Os dentes do paciente podem demonstrar seu estilo de vida e podem, perfeitamente, refletir anos de trauma por má escovação, uso de agentes ácidos e químicos ou mesmo hábitos alimentares. A aparência e a estrutura dos dentes tendem a mudar com o tempo, e reconhecer esses padrões é o primeiro passo na avaliação oral do paciente idoso. Não podemos prever quais serão os sintomas orais, já que cada pessoa é diferente. No entanto, algumas das características mais comuns serão consideradas. Muitas vezes, há algumas mudanças óbvias na espessura do esmalte e da dentina, presença de retração gengival levando à maior incidência de cáries radiculares, especialmente em dentes com coroas ou pontes, e até mesmo sensibilidade reduzida ao frio ou calor. Pode haver sinais visíveis de queratinização reduzida, xerostomia aumentada ou doença periodontal, levando a dentes soltos e subsequente perda de dentes.47 Nos casos de pacientes idosos com edentulismo parcial ou completo, os sulcos alveolares são mais suscetíveis a reabsorção ou de ficarem afiados e, muitas vezes, têm baixas taxas de sucesso tanto na fabricação quanto no uso de próteses dentárias.

Existem muitos outros fatores que podem ter impacto direto ou indireto sobre a saúde bucal dos idosos. O estado físico e cognitivo, as condições socioeconômicas, o nível educacional, os níveis de motivação pessoal, etc. são alguns aspectos que precisam ser considerados antes de oferecer opções extensas de tratamento. É aconselhável não agendar pacientes idosos para consultas odontológicas com múltiplos procedimentos planejados durante uma única sessão. A capacidade dos pacientes idosos de lidar com procedimentos odontológicos complicados tende a diminuir com o tempo, especialmente com a diminuição do estado de saúde.
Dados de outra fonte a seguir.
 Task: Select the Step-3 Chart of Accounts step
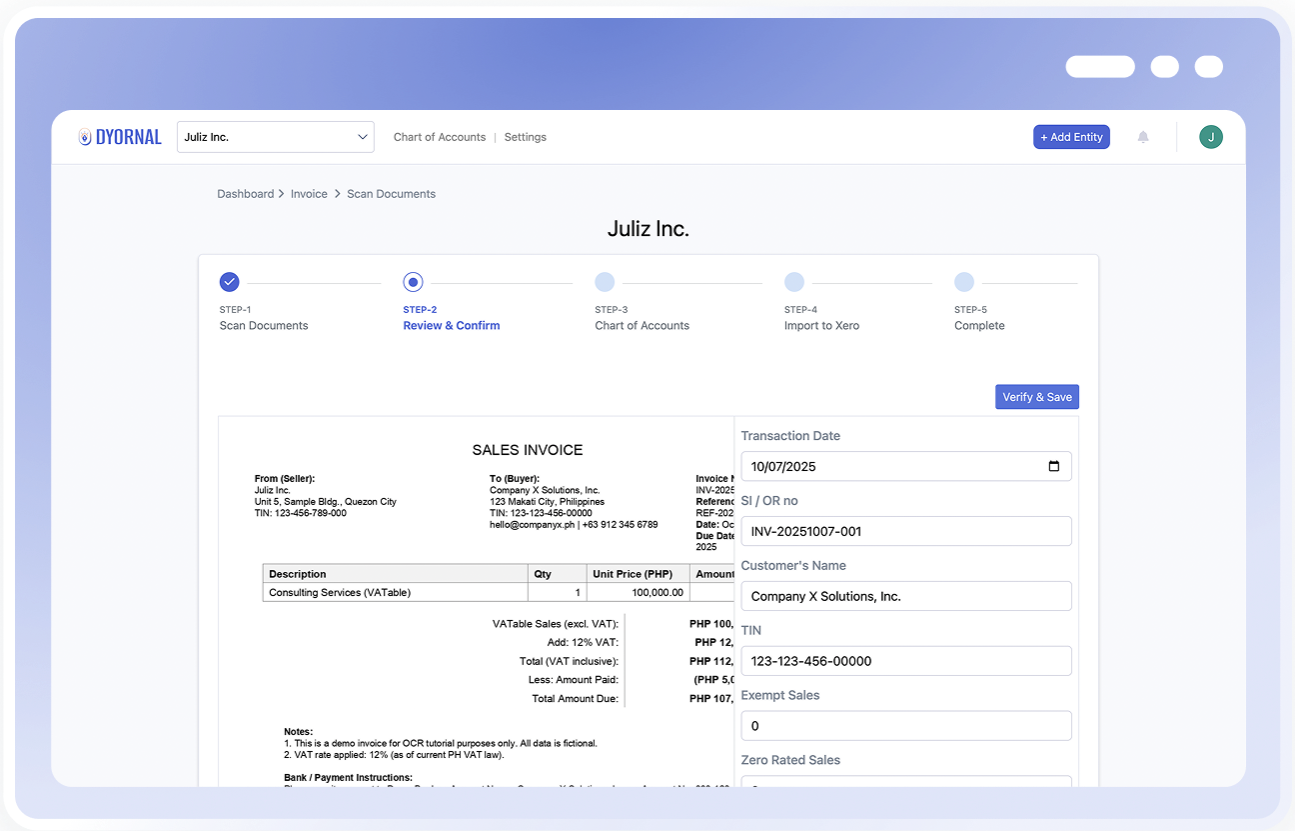click(605, 282)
A equipe odontológica deve avaliar essas limitações e entender que ainda não temos ‘‘varinha de condão’’ para resolver todos os problemas odontológicos. Cada paciente idoso apresenta um conjunto único de condições que precisa ser respeitado em todos os momentos. É compreensível que seja mais fácil falar do que fazer isso. No entanto, para que isso se torne uma prática bem-sucedida que inclua o cuidado de pacientes idosos, é essencial identificar áreas de melhoria, treinar a equipe e buscar maneiras inovadoras de proporcionar um tratamento eficaz e eficiente para os idosos.